Let's say I have a Kalman filter with this simple state model:
$$\begin{pmatrix} x^0_{k+1}\\ x^1_{k+1}\\ \end{pmatrix} = \begin{pmatrix} 1 & \Delta t\\ 0 & 1\\ \end{pmatrix} \begin{pmatrix} x^0_{k}\\ x^1_{k}\\ \end{pmatrix} + \mathbf{w_k} \tag 1$$
where $x^1$ is the time derivative of $x^0$, and $\mathbf{w_k}$ is process noise. This model describes properly the system as long as there is no significant external perturbation like temperature variation, because $x^1$ is an unknown function of temperature. Assuming as a first approximation that this function of temperature is linear I add the temperature derivative of $x^1$ to the model which become for a small temperature step $\Delta T = T_{k+1}-T_k$:
$$\begin{pmatrix} x^0_{k+1}\\ x^1_{k+1}\\ x^2_{k+1}\end{pmatrix} = \begin{pmatrix} 1 & \Delta t & \Delta t \Delta T\\ 0 & 1 & \Delta T\\ 0 & 0 & 1 \end{pmatrix} \begin{pmatrix} x^0_{k}\\ x^1_{k}\\ x^2_{k} \end{pmatrix} + \mathbf{w_k} \tag 2 $$
This linear approximation works well in estimating $x^2$ as long as a small temperature range is covered but is not consistent when the full temperature range is taken into account because the non-linearity of $x^1(T)$ comes in. How can I include a non-linear temperature behavior in the model ?

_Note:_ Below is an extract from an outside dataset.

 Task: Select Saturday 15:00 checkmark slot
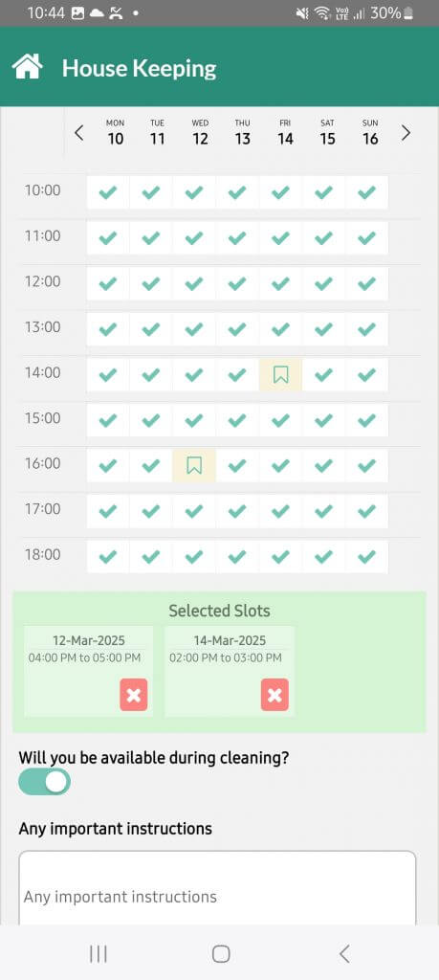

An idea I have is to decompose the non-linear temperature behavior in piecewise linear temperature segments, adding as much variables to the state vector as there are linear behavior segments, with something like
$$\begin{pmatrix} x^0_{k+1}\\ x^1_{k+1}\\ x^2_{k+1} \\ ... \\ x^n_{k+1}\end{pmatrix} = \begin{pmatrix} 1 & \Delta t & \Delta t \Delta T_{x^2} & ... & \Delta t \Delta T_{x^n}\\ 0 & 1 & \Delta T_{x^2} & ... & \Delta T_{x^n}\\ 0 & 0 & 1 &... & 1 \\ ... & ...& ... &...&... \\ 0 &0 &0&... &1 \end{pmatrix} \begin{pmatrix} x^0_{k}\\ x^1_{k}\\ x^2_{k} \\ ... \\ x^n_k \end{pmatrix} + \mathbf{w_k} \tag 3 $$
where $ \Delta T_{x^i} = \Delta T $ if $ T_i < T <T_{i+1}$, or else 0.
Is this approach OK ? is there a more standard way to do this ?
I've read about extended Kalman filters (EKF) but it seems to me that EKF is appropriate for non-linear system dynamics, but here I consider my system still has linear time-dynamics but the non-linearity comes from an "external" effect so I don't know how I would apply the EKF approach to this particular case.